Masyarakat di Kota Surabaya Belum Patuh Selama Penerapan PPKM

  • Bagikan
Situasi Bundaran Waru di pagi hari saat penerapan PPKM di Surabaya

Surabaya | JATIMONLINE.NET,- Penerapan Pembatasan Kegiatan Masyarakat (PPKM) di berbagai wilayah di Jawa Timur mendapat respon masyarakat yang berbeda beda.

Khusus di Kota Surabaya, penerapan PPKM yang dimulai sejak tanggal 11 Januari lalu, memasuki 11 hari dalam penerapannya, menurut Kombes Pol Gatot Repli Handoko Kabid Humas Polda Jatim masih belum sepenuhnya efektif.

Terbukti aktifitas warga masih belum banyak berubah, padahal  pemerintah sudah mengimbau menerapkan WFH (work from home), serta pembatasan jam operasional pusat keramaian mulai dari toko, warungkopi, bahkan tempat hiburan.

“Hasil pantauan kita, daerah yang cukup patuh selama PPKM itu Blitar dan Lamongan. Surabaya ini masih kurang patuh.
Kita bisa lihat di pagi hari, masih banyak aktifitas warga diluar rumah, padahal sudah ada ketentuan WFH,” jelas Repli pada Selasa (19/1/2021).

Bahwan berdasar data kepolisian, selama penerapan PPKM, dengan intensifnya operasi yustisi, justru ada peningkatan  pelanggaran saat PPKM.

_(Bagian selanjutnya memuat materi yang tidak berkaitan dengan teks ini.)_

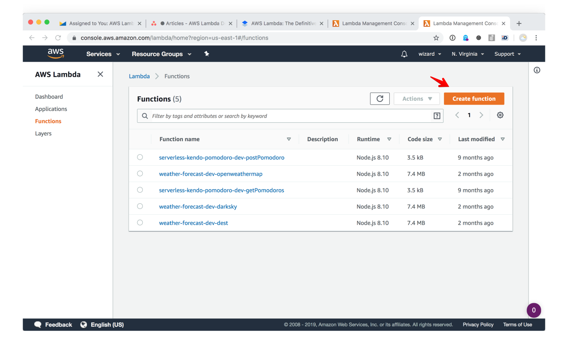
Task: Open Layers in the sidebar
Action: (x=43, y=134)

“PPKM selama 8 hari saja, teguran yang masuk dalam catatan jajaran Polda dan Polres ada 590 ribuan teguran lisan. Sedangkan untuk teguran tertulis juga sama. Denda administratif Rp 177 juta. KTP/paspor yang telah disita sebanyak 30.337. Itu kita himpun selama 8 hari saja,” tambahnya.

Pelanggaran yang ada rata-rata karena tidak memakai masker dan sanksi denda dari tempat makan yang over kapasitas, serta  pusat perbelanjaan yang masih buka di atas pukul 20.00 WIB.

Pihaknya mengimbau agar masyarakat di seluruh Jawa Timur mau bahu-membahu untuk membantu aparat menegakkan protokol kesehatan lebih ketat lagi. (man).